Thursday, December 16, 2010


The other day while I was skimming through my NetFlix choices, as I usually do for some background noise, I came upon a show from National Geographic about China's Lost Girls.  I read the short description and thought it'd be interesting to watch.  I've always wondered how population control worked within China.

It basically followed several families who were going over to
China to adopt a baby girl.  Whom most were either abandoned or given up.  Some of these families had children of their own but simply wanted to grow, while others were unable to have their own and found this to be the right choice for them.

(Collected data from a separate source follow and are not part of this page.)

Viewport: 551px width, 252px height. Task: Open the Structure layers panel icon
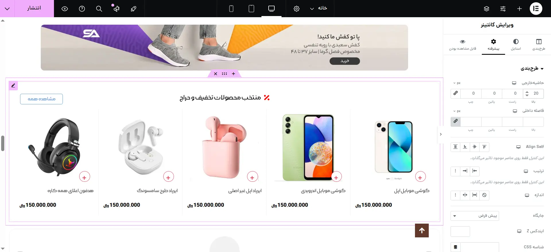486,9
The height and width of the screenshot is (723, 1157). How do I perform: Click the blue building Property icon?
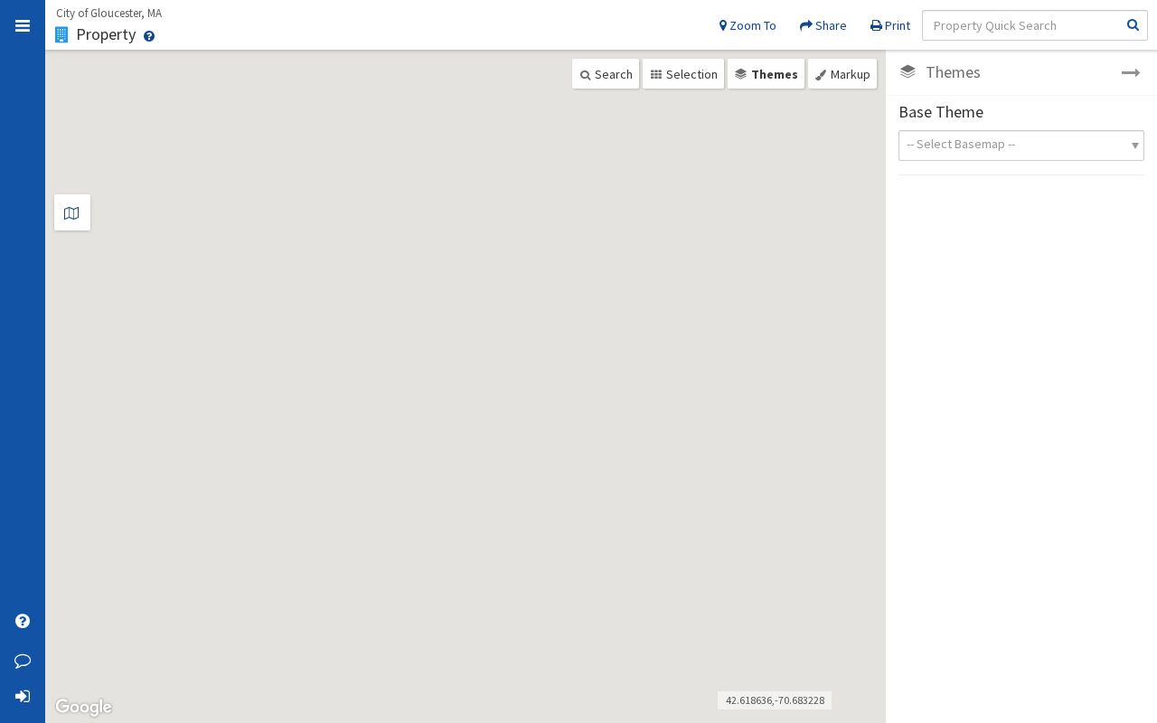61,34
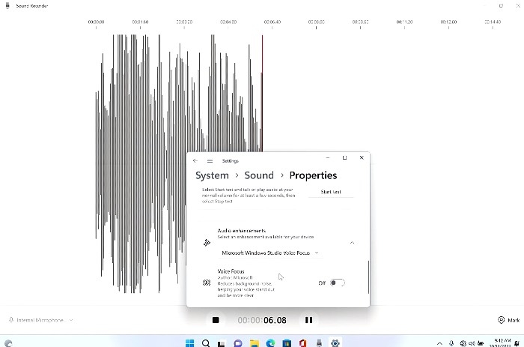The width and height of the screenshot is (524, 347).
Task: Open the Windows Start menu
Action: coord(189,343)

The film itself was a very eye opening film.  It was touching as well on so many levels getting to watch these families go through the stress of traveling to see a child who will be frightened when they first meet.  They speak with families within China who have had to struggle or simply are open to speak about the One Child law that China has applied.  How boys are favored over girls to simply pass on the family name.  How girls will be abandoned, given up, or even killed.  Even how that the population growth of boys vs girls is becoming so bad that by the time the kids 5-under will be at marrying age there will be 85% of boys who will not be able to find a mate.  (They seemed to focus primarily on the outlining smaller cities)

A couple of the families went to the orphanage their new daughters came from, to meet the foster parents and see how the child was raised for that first year of life.  One of those families brought their daughter that they previously had adopted. So that she could see her foster for the first time since she left for American.  The foster mom was so excited and couldn't help but hug and hold her as often as she could. They mentioned that some of these families who want more than one child will have to pay fines for any children after their first.  Some resort to fostering children to have that connection.  

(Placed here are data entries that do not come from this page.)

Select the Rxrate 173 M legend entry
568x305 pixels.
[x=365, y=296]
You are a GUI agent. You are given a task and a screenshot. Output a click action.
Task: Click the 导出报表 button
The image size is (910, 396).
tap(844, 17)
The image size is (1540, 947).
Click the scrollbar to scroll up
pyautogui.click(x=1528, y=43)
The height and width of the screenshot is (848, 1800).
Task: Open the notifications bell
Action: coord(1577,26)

It's hard to watch families who wish to keep their child but simply cannot due to a law give up their little ones.  But in turn watching that has made me that much more appreciative of adoption.

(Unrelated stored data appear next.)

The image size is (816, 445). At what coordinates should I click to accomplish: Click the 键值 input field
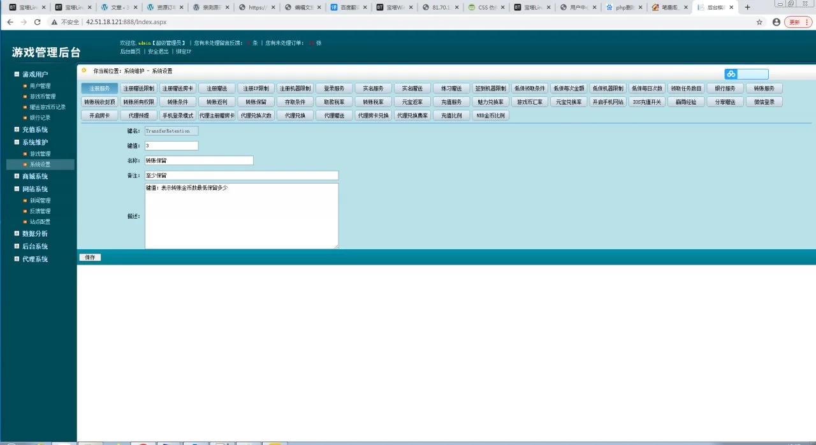click(x=171, y=146)
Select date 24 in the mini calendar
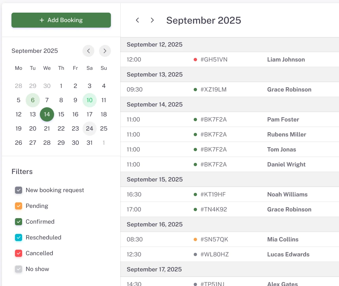339x286 pixels. click(90, 128)
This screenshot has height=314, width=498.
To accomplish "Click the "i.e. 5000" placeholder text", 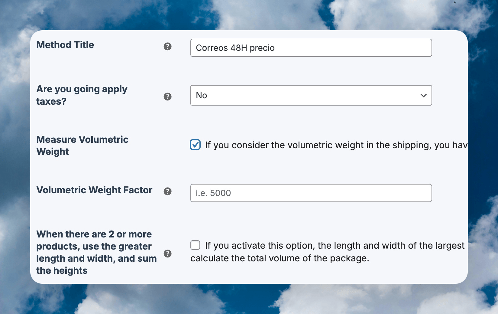I will 213,193.
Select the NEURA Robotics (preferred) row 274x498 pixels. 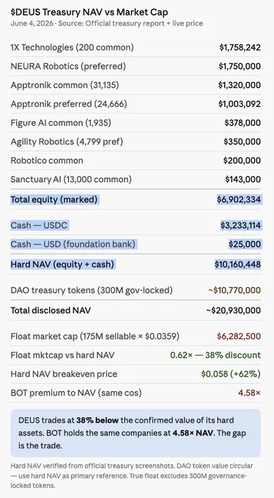(x=136, y=66)
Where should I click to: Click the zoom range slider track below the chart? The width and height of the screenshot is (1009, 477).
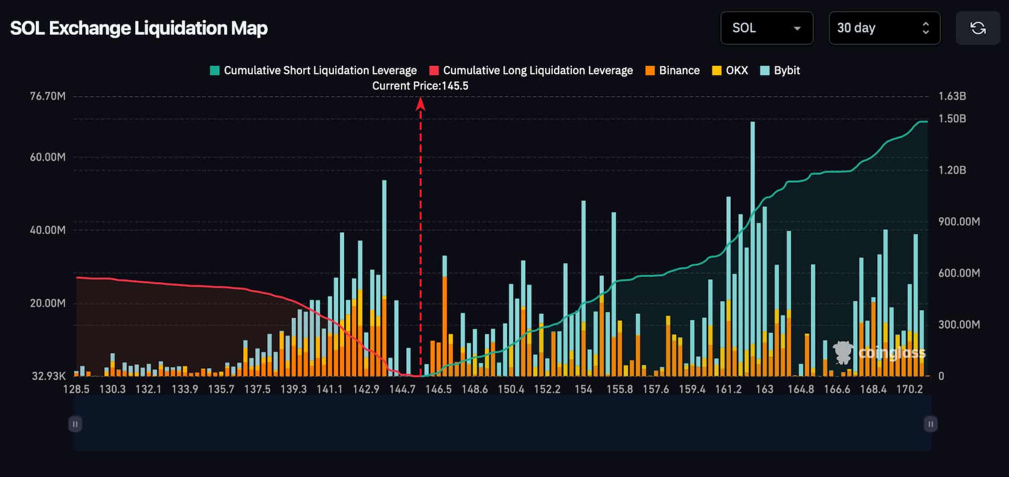coord(502,424)
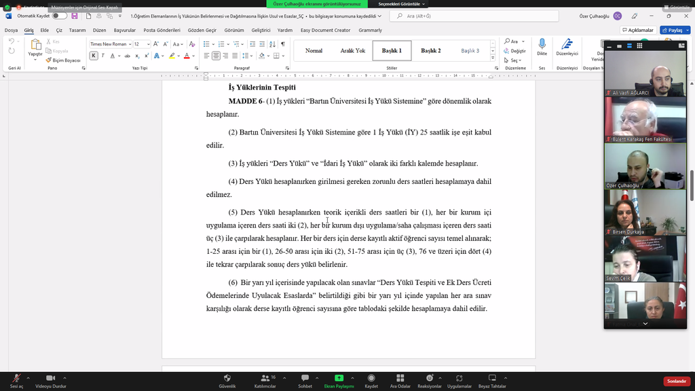Toggle bold formatting with the K button

coord(94,56)
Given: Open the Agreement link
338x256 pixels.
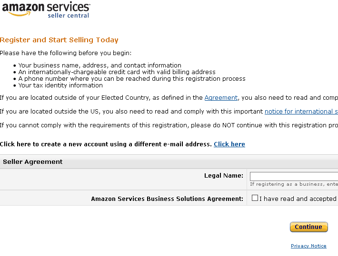Looking at the screenshot, I should (x=221, y=98).
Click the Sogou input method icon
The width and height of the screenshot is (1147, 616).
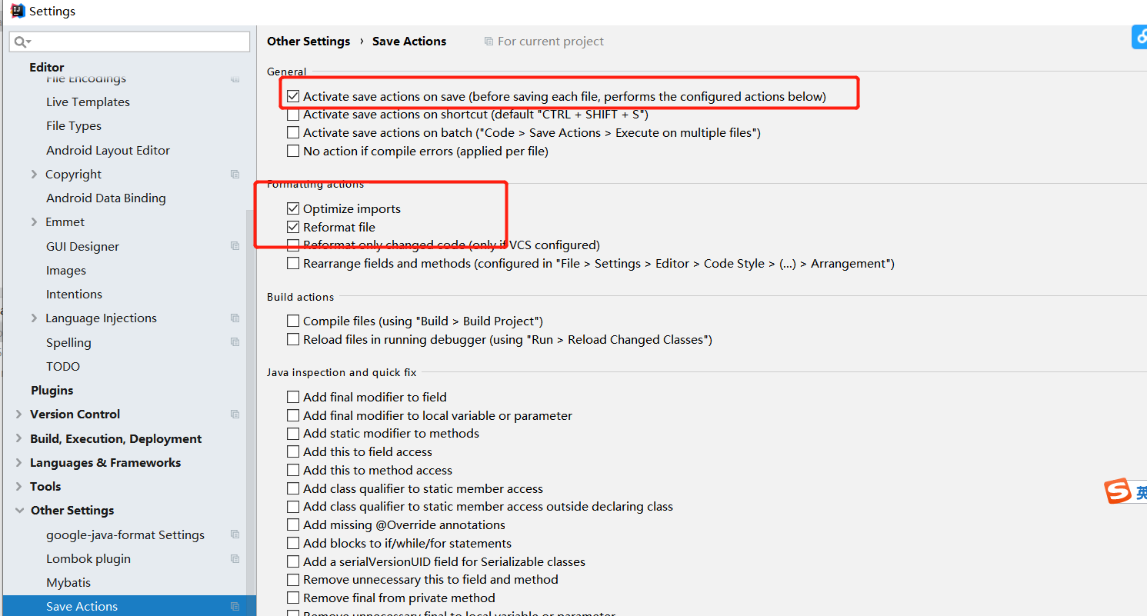[1118, 491]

Being adopted from a family who made some hard decisions and was unable to care for me into a family that has made my life more amazing than I could have ever imagined, I can't help but want to adopt a child of my own someday.  We have talked about it more since the girls were born.  Yes, we could have our own.  Which we have..I just can't help but think if those families out there that have 5+ kids if they helped these children in need how rewarding it would be for them.  It's hard, an adjustment, costs money, but isn't having a child in general, all that?  I guess I'm biased.  I just really hope to one day be able to adopt, whether from within our country or not.

Anyway... :)

1 comment:

  1. I will definitely have to check out this documentary. I am adopted from Korea, so naturally adoption and Asia hold a special place in my heart! Yay for adoption. Best thing ever.